- Work required -
Please copy the entries from the line with "Locate an element on the screen. The width" up to and including the line with "xtick-label: 2014-01 is", substituting "Find" for every "Where is" and leaving everything else unchanged.

━━━━━━━━━━━━━━━━━━━━━━━━━━━━━━

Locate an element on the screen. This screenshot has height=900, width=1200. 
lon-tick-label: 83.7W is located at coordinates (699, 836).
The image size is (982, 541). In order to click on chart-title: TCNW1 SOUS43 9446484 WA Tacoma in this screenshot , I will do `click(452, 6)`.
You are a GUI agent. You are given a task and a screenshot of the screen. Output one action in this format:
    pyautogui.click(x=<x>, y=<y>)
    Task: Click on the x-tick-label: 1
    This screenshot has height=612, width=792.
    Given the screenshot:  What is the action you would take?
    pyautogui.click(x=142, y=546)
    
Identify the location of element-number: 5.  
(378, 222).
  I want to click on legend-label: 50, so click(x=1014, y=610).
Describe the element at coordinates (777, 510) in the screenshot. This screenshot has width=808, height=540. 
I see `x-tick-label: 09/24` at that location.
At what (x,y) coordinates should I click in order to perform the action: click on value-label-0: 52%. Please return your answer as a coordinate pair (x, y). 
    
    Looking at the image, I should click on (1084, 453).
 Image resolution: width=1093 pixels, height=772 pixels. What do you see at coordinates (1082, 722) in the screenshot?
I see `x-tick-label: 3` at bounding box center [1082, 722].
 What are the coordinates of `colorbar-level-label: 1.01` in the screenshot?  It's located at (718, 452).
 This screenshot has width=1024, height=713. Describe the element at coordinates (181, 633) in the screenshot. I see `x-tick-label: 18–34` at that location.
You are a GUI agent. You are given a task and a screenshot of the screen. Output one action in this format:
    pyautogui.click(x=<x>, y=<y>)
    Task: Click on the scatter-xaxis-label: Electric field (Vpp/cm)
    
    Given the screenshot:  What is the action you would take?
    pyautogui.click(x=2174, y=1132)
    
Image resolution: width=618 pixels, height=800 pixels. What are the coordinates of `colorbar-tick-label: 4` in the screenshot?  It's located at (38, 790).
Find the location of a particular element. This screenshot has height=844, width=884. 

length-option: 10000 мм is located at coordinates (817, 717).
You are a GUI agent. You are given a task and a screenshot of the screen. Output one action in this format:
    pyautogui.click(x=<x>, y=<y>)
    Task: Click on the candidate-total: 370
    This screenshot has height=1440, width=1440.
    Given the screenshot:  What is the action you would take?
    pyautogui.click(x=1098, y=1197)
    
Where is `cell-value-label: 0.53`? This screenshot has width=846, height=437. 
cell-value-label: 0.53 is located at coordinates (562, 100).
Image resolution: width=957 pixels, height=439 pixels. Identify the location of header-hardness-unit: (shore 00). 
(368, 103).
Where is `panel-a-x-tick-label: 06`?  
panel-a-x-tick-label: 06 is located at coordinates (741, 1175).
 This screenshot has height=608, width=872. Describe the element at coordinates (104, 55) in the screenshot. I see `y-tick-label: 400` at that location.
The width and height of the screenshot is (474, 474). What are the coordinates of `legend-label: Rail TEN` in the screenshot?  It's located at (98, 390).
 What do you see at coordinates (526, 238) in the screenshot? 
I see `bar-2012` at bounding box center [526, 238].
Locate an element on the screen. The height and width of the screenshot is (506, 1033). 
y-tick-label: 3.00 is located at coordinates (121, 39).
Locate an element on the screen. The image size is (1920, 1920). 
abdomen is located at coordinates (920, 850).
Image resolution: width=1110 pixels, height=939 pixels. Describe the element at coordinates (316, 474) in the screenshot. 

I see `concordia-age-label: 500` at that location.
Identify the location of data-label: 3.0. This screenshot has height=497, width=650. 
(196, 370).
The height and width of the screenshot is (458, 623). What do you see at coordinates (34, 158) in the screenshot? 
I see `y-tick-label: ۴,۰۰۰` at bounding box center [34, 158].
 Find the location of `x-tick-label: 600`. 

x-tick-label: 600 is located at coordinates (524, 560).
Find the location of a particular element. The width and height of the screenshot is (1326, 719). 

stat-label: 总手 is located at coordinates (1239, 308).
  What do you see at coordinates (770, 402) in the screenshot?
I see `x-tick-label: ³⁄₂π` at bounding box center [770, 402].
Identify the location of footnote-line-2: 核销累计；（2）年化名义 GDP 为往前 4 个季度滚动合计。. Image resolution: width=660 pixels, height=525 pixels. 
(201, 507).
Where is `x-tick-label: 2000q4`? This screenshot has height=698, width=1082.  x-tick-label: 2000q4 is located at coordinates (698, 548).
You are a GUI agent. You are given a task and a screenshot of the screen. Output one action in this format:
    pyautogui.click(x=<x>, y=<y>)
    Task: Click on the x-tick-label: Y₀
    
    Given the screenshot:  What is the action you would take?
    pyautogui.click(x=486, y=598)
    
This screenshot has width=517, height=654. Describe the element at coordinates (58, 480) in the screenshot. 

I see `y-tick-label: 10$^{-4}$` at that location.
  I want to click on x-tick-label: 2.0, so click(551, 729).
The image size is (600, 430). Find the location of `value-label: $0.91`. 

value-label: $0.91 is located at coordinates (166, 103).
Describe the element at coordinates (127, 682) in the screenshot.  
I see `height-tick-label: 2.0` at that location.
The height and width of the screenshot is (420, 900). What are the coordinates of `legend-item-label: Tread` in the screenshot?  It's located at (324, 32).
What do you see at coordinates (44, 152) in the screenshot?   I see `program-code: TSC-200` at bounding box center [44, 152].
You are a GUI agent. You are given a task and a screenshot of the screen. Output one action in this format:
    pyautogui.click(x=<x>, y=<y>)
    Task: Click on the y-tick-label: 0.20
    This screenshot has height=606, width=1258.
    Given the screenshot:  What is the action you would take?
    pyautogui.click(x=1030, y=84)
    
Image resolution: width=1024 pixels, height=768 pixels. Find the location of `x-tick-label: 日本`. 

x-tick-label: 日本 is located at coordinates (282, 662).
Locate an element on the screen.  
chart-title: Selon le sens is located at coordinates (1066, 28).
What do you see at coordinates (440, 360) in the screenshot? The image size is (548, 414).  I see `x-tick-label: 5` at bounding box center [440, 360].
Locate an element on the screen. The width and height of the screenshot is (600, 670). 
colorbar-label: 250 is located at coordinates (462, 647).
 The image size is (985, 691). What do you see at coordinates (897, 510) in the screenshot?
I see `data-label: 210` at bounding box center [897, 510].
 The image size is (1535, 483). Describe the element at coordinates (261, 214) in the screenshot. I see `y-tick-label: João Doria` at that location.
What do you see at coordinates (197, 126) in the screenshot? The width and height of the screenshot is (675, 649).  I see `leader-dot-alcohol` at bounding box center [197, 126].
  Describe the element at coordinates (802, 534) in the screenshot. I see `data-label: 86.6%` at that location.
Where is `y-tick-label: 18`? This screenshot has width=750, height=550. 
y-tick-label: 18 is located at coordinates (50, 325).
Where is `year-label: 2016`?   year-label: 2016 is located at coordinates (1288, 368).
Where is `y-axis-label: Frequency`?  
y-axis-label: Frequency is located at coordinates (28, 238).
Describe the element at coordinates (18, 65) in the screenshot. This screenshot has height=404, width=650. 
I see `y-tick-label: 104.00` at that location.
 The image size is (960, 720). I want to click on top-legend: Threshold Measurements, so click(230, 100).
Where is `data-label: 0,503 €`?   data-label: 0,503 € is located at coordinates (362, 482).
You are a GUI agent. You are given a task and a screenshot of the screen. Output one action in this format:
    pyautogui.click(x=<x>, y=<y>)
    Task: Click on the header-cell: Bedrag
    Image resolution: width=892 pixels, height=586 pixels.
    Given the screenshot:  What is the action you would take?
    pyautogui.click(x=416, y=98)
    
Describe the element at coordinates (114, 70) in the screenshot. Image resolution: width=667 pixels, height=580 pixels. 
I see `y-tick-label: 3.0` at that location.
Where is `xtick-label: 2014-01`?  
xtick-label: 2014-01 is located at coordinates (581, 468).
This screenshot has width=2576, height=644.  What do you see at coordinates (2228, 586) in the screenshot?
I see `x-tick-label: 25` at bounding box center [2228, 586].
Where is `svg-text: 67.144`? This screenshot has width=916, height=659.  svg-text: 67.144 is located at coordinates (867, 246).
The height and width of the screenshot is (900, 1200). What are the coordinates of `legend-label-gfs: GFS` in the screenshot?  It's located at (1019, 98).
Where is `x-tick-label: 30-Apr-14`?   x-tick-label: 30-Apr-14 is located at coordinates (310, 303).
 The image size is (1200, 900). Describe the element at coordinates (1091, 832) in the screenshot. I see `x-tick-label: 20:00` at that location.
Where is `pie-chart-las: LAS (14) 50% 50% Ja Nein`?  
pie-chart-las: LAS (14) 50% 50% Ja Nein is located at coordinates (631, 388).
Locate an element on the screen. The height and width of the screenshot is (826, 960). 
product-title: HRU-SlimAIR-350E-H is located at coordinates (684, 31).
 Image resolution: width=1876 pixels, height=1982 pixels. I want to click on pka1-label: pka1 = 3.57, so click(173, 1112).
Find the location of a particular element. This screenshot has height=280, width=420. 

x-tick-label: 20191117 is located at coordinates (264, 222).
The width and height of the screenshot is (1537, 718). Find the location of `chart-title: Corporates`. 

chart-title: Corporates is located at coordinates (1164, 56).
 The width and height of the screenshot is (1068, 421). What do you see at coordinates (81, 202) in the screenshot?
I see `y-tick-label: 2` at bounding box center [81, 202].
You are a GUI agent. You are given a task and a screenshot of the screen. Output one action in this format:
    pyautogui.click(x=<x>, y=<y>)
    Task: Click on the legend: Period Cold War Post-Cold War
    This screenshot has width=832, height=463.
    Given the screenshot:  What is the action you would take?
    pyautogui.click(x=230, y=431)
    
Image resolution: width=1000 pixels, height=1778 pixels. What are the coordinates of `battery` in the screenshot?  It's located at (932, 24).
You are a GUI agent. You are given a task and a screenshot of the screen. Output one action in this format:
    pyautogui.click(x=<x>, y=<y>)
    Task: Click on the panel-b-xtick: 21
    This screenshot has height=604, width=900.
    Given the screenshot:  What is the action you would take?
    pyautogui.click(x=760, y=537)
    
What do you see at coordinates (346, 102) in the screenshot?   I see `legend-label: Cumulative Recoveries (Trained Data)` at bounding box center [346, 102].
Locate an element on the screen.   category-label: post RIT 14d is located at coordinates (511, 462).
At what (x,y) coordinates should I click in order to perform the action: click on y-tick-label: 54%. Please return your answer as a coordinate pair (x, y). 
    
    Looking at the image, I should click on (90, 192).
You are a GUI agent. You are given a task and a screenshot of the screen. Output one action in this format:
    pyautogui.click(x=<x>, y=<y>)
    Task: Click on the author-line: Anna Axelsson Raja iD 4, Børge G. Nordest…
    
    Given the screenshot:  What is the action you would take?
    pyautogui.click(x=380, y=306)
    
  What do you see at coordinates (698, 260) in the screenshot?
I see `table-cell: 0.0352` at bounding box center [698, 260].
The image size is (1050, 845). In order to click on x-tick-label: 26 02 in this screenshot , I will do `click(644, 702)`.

━━━━━━━━━━━━━━━━━━━━━━━━━━━━━━

- Answer for the task -
Locate an element on the screen. The width and height of the screenshot is (600, 670). 
colorbar-label: 250 is located at coordinates (462, 647).
 The image size is (985, 691). What do you see at coordinates (897, 510) in the screenshot?
I see `data-label: 210` at bounding box center [897, 510].
 The image size is (1535, 483). Describe the element at coordinates (261, 214) in the screenshot. I see `y-tick-label: João Doria` at that location.
What do you see at coordinates (197, 126) in the screenshot? The width and height of the screenshot is (675, 649).  I see `leader-dot-alcohol` at bounding box center [197, 126].
  Describe the element at coordinates (802, 534) in the screenshot. I see `data-label: 86.6%` at that location.
Find `y-tick-label: 18`? This screenshot has width=750, height=550. 
y-tick-label: 18 is located at coordinates (50, 325).
Find `year-label: 2016`?   year-label: 2016 is located at coordinates (1288, 368).
Find `y-axis-label: Frequency`?  
y-axis-label: Frequency is located at coordinates (28, 238).
Describe the element at coordinates (18, 65) in the screenshot. This screenshot has height=404, width=650. 
I see `y-tick-label: 104.00` at that location.
 The image size is (960, 720). I want to click on top-legend: Threshold Measurements, so click(230, 100).
Find `data-label: 0,503 €`?   data-label: 0,503 € is located at coordinates (362, 482).
You are a GUI agent. You are given a task and a screenshot of the screen. Output one action in this format:
    pyautogui.click(x=<x>, y=<y>)
    Task: Click on the header-cell: Bedrag
    Image resolution: width=892 pixels, height=586 pixels.
    Given the screenshot:  What is the action you would take?
    pyautogui.click(x=416, y=98)
    
Describe the element at coordinates (114, 70) in the screenshot. Image resolution: width=667 pixels, height=580 pixels. 
I see `y-tick-label: 3.0` at that location.
Find `xtick-label: 2014-01`?  
xtick-label: 2014-01 is located at coordinates (581, 468).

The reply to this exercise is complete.